• **Problem to work on**: Please copy out the lines in the entries that contain "agent".

• **Data for review**:
'''

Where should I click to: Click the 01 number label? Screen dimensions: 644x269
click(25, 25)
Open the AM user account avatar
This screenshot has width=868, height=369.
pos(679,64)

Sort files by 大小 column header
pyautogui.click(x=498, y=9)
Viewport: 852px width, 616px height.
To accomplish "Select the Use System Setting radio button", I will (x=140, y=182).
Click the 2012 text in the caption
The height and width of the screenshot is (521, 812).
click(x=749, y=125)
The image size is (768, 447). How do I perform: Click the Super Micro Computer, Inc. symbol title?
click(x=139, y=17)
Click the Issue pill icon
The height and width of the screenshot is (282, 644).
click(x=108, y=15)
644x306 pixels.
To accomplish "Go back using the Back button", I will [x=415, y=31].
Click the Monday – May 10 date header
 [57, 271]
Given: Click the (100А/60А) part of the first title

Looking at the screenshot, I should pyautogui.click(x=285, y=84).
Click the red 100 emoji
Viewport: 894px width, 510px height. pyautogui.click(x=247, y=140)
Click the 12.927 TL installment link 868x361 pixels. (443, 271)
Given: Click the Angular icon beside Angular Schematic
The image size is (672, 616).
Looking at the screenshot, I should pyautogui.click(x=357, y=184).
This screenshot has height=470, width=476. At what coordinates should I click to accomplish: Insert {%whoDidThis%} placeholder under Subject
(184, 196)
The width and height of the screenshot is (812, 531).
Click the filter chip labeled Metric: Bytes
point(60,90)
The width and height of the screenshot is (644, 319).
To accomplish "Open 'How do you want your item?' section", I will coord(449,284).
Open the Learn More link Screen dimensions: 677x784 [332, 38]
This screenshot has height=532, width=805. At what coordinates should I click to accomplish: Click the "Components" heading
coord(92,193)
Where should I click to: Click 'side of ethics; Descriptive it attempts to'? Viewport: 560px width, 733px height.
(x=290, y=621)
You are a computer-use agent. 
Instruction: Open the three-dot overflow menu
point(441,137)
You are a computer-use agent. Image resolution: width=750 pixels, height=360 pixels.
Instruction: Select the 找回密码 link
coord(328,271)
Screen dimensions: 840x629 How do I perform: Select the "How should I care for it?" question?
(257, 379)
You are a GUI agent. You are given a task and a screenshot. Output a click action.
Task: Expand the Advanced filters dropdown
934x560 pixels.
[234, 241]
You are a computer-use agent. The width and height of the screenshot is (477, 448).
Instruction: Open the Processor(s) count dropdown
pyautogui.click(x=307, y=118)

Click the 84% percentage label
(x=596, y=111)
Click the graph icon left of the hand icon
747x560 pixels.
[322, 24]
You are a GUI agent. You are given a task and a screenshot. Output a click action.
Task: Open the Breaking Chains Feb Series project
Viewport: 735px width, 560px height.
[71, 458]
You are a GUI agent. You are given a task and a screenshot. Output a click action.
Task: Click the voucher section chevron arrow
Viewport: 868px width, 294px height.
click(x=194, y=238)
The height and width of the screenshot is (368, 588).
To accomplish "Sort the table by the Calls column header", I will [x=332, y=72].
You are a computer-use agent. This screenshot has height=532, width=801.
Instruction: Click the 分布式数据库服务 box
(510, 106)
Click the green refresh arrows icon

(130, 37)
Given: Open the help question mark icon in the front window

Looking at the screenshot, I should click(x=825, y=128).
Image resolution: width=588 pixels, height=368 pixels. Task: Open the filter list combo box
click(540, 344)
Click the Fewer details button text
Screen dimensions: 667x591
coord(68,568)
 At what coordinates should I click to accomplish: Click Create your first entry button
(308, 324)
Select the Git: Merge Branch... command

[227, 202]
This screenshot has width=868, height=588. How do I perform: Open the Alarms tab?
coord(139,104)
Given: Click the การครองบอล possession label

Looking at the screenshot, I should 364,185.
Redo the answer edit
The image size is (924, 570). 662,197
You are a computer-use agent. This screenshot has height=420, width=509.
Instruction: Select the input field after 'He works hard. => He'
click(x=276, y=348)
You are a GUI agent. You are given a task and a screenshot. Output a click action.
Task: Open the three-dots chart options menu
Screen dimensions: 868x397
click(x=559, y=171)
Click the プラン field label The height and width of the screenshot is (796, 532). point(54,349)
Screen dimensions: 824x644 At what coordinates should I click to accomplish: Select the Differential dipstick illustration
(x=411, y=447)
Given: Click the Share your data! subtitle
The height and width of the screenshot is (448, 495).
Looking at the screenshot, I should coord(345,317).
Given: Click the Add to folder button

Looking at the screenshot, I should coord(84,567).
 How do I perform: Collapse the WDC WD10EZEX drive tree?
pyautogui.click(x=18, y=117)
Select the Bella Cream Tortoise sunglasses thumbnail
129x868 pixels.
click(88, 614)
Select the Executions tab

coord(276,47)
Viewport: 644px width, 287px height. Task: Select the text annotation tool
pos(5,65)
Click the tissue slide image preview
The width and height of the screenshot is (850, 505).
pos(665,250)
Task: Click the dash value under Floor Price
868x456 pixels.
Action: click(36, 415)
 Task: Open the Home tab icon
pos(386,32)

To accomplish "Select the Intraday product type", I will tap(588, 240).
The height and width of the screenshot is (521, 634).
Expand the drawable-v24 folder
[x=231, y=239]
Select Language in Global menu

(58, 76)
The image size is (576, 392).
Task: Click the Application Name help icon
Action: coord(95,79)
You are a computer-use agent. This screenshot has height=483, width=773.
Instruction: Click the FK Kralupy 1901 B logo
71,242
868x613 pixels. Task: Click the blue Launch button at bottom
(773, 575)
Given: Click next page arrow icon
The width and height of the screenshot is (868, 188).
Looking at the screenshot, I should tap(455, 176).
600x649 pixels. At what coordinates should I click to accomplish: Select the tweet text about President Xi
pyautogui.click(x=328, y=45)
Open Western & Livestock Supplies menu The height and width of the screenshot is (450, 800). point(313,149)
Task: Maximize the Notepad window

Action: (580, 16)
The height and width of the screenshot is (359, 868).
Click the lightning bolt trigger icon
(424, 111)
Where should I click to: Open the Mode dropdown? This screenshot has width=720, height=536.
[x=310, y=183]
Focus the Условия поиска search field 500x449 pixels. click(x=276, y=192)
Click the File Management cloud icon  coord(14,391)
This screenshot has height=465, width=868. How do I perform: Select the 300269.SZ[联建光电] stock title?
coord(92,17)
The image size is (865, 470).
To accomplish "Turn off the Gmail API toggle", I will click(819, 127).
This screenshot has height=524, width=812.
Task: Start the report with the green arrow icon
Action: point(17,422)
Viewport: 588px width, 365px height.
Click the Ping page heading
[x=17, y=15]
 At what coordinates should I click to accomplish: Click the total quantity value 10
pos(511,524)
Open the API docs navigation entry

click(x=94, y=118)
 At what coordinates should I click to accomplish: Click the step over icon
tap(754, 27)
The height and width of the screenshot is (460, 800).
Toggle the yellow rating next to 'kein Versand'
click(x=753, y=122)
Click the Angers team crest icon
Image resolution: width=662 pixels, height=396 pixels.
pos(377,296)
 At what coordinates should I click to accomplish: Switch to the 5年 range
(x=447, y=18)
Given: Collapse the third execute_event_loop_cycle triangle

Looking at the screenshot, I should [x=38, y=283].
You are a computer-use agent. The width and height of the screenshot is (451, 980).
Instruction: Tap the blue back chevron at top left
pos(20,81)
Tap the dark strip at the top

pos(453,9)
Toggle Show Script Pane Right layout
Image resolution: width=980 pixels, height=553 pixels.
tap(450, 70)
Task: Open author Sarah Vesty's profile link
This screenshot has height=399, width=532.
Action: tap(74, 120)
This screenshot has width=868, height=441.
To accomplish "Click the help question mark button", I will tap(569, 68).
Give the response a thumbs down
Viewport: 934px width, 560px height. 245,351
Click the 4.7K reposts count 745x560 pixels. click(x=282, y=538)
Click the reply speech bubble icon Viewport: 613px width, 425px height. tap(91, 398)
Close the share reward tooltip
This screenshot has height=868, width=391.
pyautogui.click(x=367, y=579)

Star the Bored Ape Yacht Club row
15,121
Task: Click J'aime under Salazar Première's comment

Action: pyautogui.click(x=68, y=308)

'''

• **Solution**:
You are a computer-use agent. 
You are a computer-use agent. Image resolution: width=750 pixels, height=360 pixels.
You are a GUI agent. You are given a task and a screenshot. Output a click action.
You are a computer-use agent. The width and height of the screenshot is (477, 448).
You are a GUI agent. You are given a task and a screenshot. Output a click action.
You are a GUI agent. You are given a task and a screenshot. Output a click action.
You are a computer-use agent. This screenshot has height=532, width=801.
You are a computer-use agent. This screenshot has height=420, width=509.
You are a GUI agent. You are given a task and a screenshot. Output a click action.
You are a computer-use agent. This screenshot has height=483, width=773.
You are a computer-use agent. The width and height of the screenshot is (451, 980).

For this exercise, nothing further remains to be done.